From the original Series I models to the brand new Range Rover, LR2 and LR4 models, the Land Rover brand has always had a certain superior air about it. Not only is it one of the few SUV/off-road-focused brands still intact, the brand can also boast that a large quantity of its vintage and classic models are still in use today. What started this all? Well, in celebration of Land Rover’s recent birthday, we’re looking into just that for this Vintage Monday.
The original Land Rover can trace its beginnings back to the Rover Car Company and the tough post-war year of 1947. Following the war, luxury cars (which was Rover’s main stock at the time) were not in demand and in order to remain in business, the company had to come up with another way to do business.
A small car known as the M Type was thought up, with the hopes that it would be the answer. Unfortunately, Rover didn’t have the means to mass-produce the vehicle. But then, Rover’s chief designer, Maurice Wilks came up with an idea.
Inspired by his own war-surplus Willys farm vehicle, Wilks came to the conclusion that Rover should build light utility vehicles with an emphasis on agricultural use, something that would bridge the gap between the tractor and the Willys.

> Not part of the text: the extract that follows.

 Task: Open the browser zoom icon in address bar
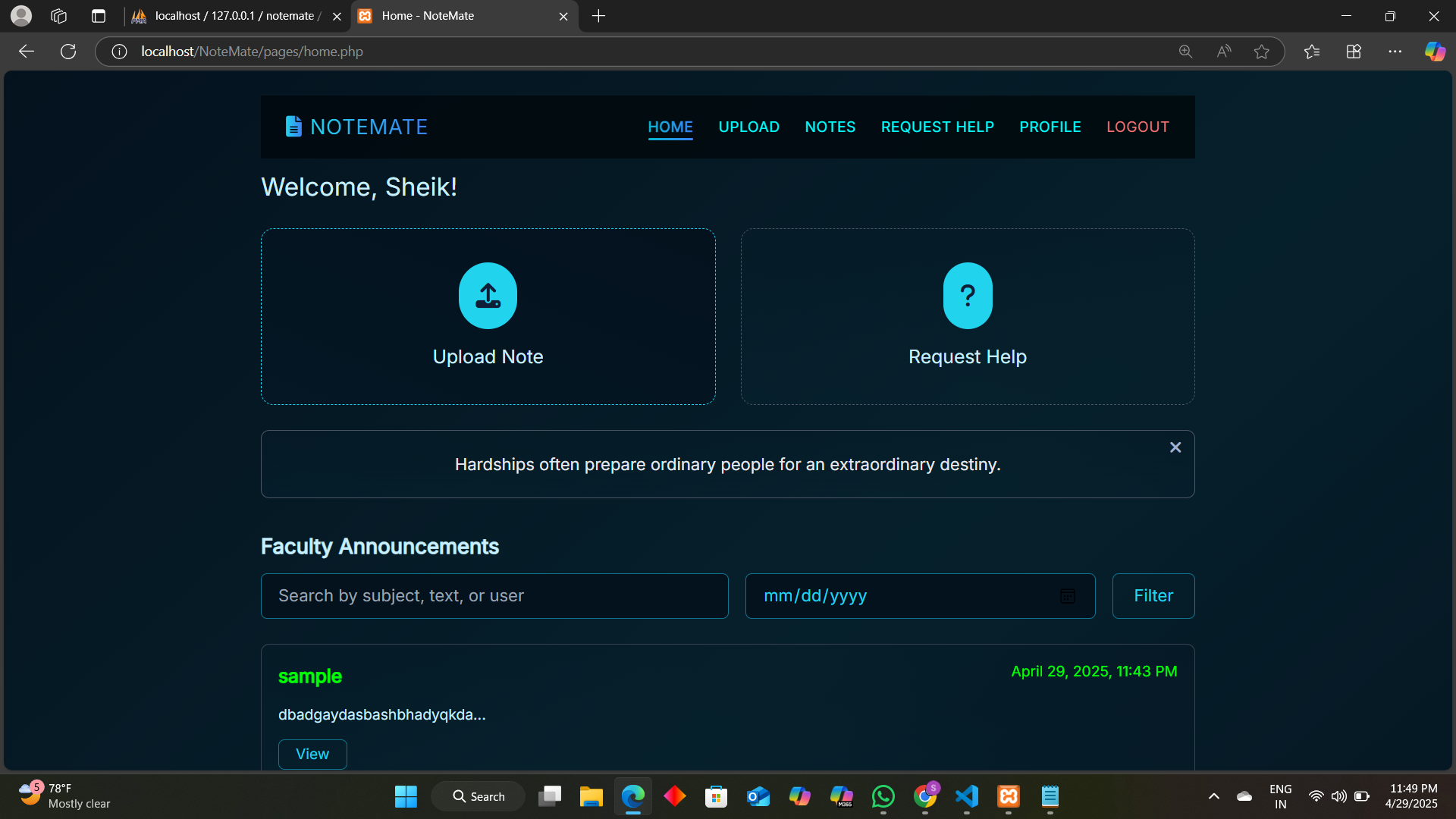[1185, 52]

The first prototype featured a Jeep chassis, engine and transmission out of a Rover P3 saloon car, power take-off (PTO) feature and a handmade Birmabright (aluminum/magnesium mix) body covered in Army surplus green paint. The vehicle’s most distinguishing feature was its steering wheel mounted in the center of the passenger compartment.
Moving forward in the pre-production of the vehicle, the Land Rover was ultimately changed to have a simpler body, bigger engine, and a specially-designed transfer case. The Willys chassis was done away with for a steel box-section chassis and the steering wheel was moved to proper driving position.
On April 30th, 1948, Rover Car Company debuted the first-ever Land Rover at the Amsterdam Motor Show. Though it was only meant to be in production until Rover could start making luxury cars again, its debut struck a cord with buyers and went on to outsell Rover’s future car models, justifying its own product line until 1977, and then its own brand that still exists today.
Early Land Rovers came in three different series, distinguished in name only by the addition of a roman numeral each time the series changed.
Series I Land Rovers were produced from 1948 through 1958 and started out with an 80-inch wheelbase, 4-wheel drive, 4-speed Rover P3 gearbox and a 2-speed transfer case. Powering the agricultural vehicle was a 1.6L petrol engine good for about 50hp.
In 1949, a station wagon design was added to the line-up, giving buyers the option of a less barren interior. This option came with a wooden Tickford body that sat seven, leather seats, interior trim and even a heater. Because of their added expense to produce, less than 1,000 were ever built.
In 1950, the Land Rover’s 4-wheel-drive system was upgraded, followed by a 2.0L inline-4 engine replacing the 1.6L in 1952 and the wheelbase being extended to 86 inches in 1954. In 1954, a pickup version of the Series I Land Rovers was introduced with a 107-inch wheelbase. In the years that followed, the Series I models saw the introduction of a new 5-door station wagon, the birth of the Safari Roof (on wagons only at the time), an elongated base wheelbase (extended to 88 inches) and two new engine options; the 2.0L “spread bore” engine and the 52hp 2.0L diesel engine.
Series II Land Rovers replaced the Series I models in 1958. Along with a design upgrade, these new models featured 88in and 109in wheelbases and a choice of either the 2.0L diesel engine used in the previous generation models or a new 72hp 2.25L inline-4 engine. Variants from a 7-seater to a 12-seater “mini bus” station wagon were also offered in the Series II generation.
In 1961, the Series IIA models took over, bringing even more cosmetic changes. A new 2.25L diesel engine was introduced as well as a 2.6L inline-6, available on long wheelbase models starting in 1967. Also offered in the Series II models was the IIA FC (Forward Control) and the IIB FC. These specialty vehicles were equipped with bigger axles, a revised cab and a truck bed for working purposes.
During Series II, Land Rover accounted for the majority of sales in the 4-whee-drive market.
In 1970, the Land Rover Range Rover model was introduced, adding a sibling to the Land Rover lineup.
In 1971, Land Rovers switched over to Series III, bringing out a whole new slew of cosmetic changes both inside and out. As the series went on, Land Rovers got progressively more of a facelift to stay competitive.
Series III models also saw the introduction of the 91hp 3.6L engine on top of many upgrades to the still existing 2.5L inline-4 and diesel engines, as well as the 2.6L engine.
A selectable 4-wheel-drive system was also implemented for the first time.
Other upgrades to the Land Rover throughout the third generation include beefing up the transmission, axles and wheel hubs, introducing a new plastic dashboard and bringing in different trim options.
In 1985, the Land Rover Series vehicles were discontinued, outlived by the original Range Rover that remained in production until 1996.